Reproduce every line of the items below, requests included, but shift each coordinate value in the answers by -61. Omit the pictures from your output.
---- RECORD LIST
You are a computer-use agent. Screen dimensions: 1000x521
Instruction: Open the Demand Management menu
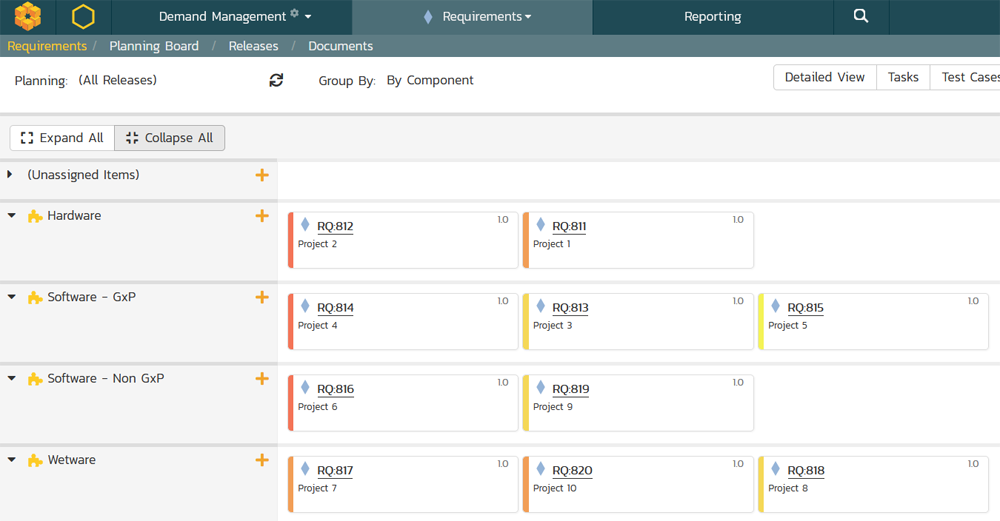[235, 17]
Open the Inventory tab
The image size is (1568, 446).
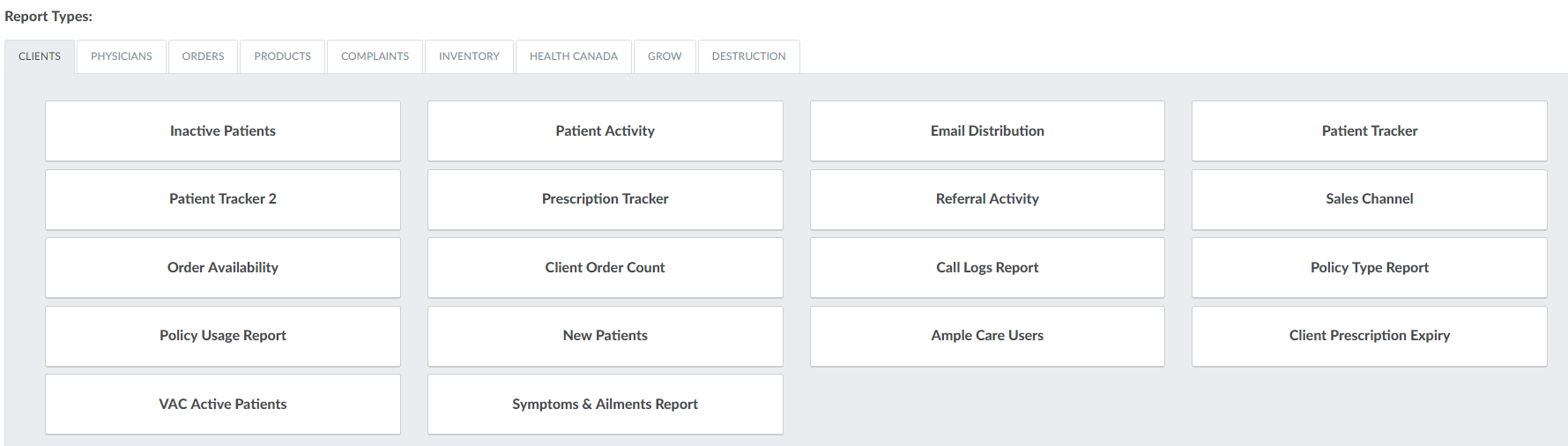(x=469, y=56)
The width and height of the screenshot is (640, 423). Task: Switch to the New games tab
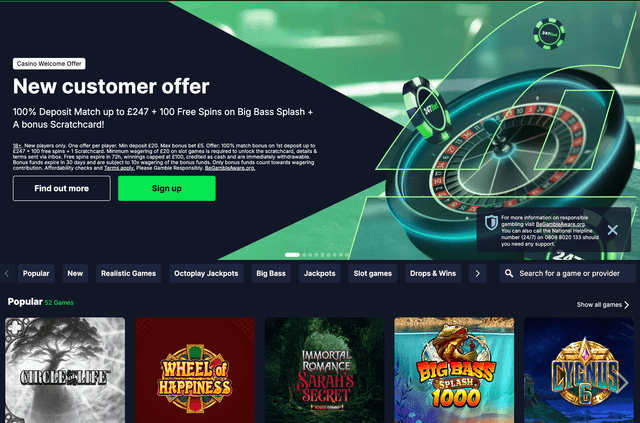click(75, 273)
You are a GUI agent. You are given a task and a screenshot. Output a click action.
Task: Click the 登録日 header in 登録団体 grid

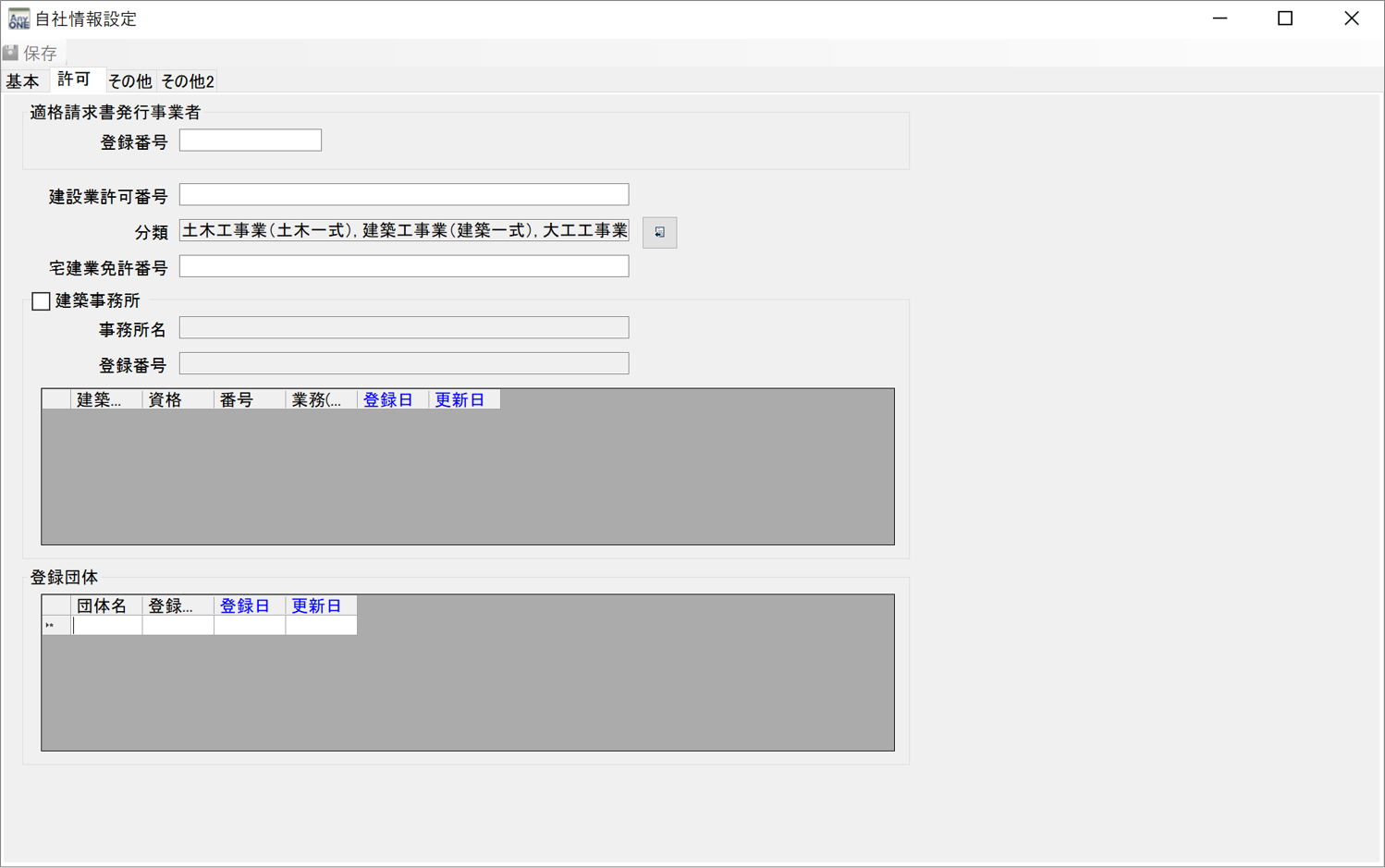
--------
» WRITTEN SOLUTION:
You are a computer-use agent. Screen dimensions: 1000x521
Instruction: Open the Demand Management menu
[174, -44]
Open the Inventory tab
The image size is (1568, 446).
(x=408, y=-5)
The width and height of the screenshot is (640, 423). Task: Switch to the New games tab
click(14, 212)
You are a GUI agent. You are given a task and a screenshot. Output a click action.
Task: Click the 登録日 header in 登録団体 grid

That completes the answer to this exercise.